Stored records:
((
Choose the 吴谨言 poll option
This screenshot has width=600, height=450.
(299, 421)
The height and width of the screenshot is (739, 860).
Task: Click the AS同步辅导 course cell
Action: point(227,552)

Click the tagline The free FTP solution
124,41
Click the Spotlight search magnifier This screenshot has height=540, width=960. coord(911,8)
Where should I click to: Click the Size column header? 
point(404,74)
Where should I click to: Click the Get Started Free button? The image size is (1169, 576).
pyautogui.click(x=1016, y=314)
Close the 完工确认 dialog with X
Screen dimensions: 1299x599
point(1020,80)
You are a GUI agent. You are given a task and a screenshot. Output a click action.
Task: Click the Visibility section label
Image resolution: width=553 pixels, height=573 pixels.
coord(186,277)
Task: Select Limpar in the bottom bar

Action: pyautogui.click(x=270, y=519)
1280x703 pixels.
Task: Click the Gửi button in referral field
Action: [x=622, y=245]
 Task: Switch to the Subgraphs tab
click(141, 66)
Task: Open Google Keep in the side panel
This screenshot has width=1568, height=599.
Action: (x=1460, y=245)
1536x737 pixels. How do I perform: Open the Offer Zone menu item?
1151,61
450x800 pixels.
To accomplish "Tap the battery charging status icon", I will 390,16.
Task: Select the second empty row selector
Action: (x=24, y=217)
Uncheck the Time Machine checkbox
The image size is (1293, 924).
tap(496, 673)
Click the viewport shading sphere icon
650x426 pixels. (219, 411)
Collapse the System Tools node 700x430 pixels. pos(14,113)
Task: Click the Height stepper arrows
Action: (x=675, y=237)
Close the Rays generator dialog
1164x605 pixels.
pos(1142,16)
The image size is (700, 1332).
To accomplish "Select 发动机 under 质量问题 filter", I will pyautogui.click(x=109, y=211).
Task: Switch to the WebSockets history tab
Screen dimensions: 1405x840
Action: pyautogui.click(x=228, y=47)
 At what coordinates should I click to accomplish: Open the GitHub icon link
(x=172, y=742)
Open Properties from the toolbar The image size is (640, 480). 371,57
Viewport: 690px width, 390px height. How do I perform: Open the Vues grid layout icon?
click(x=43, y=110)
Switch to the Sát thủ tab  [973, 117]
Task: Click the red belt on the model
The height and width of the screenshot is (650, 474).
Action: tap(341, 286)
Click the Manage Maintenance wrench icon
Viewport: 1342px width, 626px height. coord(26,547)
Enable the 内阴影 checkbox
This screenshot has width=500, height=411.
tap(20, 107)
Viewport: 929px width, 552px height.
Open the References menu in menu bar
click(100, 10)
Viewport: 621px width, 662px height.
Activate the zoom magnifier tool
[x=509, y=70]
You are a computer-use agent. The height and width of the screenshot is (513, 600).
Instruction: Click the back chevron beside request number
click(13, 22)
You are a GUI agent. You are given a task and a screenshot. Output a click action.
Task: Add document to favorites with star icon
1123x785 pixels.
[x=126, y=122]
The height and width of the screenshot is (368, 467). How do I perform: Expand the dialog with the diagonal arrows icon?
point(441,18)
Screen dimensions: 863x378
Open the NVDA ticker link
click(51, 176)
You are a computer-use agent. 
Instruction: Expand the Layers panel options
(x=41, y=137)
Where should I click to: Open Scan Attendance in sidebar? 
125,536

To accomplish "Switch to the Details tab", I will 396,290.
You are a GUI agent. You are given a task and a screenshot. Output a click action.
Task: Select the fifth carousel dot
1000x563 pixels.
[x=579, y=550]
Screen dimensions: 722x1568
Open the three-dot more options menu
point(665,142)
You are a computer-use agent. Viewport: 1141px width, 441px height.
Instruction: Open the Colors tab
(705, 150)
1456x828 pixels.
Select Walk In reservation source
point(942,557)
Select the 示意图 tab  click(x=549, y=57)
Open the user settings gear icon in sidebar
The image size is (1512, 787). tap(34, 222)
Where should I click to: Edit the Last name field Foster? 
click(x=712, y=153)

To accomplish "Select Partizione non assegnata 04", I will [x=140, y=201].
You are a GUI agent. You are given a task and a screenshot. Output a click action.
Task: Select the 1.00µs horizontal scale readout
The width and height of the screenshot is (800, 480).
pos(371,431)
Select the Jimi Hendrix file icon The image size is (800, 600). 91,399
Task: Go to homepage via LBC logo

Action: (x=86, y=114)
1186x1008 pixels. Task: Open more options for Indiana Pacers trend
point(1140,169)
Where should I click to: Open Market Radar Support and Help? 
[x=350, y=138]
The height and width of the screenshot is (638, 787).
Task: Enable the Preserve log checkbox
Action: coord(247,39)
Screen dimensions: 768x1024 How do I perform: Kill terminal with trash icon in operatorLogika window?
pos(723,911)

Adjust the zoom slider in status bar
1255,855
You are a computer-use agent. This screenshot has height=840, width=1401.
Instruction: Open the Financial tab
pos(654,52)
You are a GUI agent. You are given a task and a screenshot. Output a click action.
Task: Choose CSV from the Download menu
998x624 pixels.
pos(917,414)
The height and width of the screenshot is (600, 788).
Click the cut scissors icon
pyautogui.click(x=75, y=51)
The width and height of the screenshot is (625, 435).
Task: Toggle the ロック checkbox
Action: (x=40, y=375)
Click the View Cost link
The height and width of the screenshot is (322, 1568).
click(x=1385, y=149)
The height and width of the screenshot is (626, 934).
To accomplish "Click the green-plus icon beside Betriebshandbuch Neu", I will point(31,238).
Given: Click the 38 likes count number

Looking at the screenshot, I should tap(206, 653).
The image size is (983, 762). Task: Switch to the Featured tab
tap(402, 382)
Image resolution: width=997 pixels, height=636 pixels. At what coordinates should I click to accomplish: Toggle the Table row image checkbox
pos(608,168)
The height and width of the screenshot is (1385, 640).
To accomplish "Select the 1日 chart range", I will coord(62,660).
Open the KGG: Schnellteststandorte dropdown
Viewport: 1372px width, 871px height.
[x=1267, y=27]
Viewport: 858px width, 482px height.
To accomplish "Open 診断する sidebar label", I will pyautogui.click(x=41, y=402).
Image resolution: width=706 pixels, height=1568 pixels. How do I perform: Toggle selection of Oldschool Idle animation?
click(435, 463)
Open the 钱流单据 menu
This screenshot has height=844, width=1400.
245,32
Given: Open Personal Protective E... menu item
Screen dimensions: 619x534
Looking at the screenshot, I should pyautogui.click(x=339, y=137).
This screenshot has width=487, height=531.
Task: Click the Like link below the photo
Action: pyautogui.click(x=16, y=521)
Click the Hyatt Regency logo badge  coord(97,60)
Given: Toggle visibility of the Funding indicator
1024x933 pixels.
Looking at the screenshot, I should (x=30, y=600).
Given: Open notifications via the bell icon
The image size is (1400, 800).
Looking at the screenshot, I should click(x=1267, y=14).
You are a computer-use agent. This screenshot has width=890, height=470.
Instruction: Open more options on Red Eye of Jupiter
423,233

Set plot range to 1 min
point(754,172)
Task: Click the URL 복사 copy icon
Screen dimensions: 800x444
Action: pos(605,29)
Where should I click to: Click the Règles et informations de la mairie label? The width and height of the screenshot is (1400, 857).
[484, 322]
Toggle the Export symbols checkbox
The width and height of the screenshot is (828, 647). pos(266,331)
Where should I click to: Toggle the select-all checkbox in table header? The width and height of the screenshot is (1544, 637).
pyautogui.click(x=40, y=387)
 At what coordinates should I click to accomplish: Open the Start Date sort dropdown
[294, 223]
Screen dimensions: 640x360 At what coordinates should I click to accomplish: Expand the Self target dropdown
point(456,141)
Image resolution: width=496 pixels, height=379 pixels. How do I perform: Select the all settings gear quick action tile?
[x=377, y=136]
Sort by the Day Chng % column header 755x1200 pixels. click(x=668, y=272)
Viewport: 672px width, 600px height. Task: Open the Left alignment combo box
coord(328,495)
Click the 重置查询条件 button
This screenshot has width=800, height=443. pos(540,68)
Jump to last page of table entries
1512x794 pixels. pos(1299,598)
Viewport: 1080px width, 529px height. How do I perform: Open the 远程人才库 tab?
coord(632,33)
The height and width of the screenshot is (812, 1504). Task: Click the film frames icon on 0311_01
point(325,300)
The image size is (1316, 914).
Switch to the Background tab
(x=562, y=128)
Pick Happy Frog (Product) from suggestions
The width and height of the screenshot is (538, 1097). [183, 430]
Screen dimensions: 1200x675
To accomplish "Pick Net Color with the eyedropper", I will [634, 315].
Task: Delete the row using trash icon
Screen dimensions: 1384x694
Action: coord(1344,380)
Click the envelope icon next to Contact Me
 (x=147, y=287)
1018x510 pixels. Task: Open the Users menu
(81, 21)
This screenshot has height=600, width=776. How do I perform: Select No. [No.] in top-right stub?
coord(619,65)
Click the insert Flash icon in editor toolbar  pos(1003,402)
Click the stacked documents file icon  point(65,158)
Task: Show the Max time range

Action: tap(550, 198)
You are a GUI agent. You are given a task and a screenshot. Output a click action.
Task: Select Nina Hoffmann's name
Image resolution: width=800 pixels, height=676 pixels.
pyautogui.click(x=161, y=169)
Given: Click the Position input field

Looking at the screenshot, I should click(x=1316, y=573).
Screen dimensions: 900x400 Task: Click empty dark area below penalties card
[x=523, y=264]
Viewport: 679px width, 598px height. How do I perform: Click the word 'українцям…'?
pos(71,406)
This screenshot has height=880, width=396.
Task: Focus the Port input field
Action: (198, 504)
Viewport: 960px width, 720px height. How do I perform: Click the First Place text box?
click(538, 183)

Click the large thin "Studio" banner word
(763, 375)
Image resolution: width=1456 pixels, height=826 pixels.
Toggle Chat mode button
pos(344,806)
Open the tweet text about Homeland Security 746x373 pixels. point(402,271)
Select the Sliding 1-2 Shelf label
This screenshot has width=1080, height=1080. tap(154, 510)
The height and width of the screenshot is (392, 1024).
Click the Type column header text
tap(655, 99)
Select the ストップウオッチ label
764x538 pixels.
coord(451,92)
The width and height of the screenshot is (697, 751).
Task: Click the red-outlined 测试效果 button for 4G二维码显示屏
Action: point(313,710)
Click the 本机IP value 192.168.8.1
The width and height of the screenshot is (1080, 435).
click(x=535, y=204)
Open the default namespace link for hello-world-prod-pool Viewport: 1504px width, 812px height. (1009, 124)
))
TRY IT >>
Reply with nothing but the number of lines in the data above that contain "Choose".

RESULT >>
2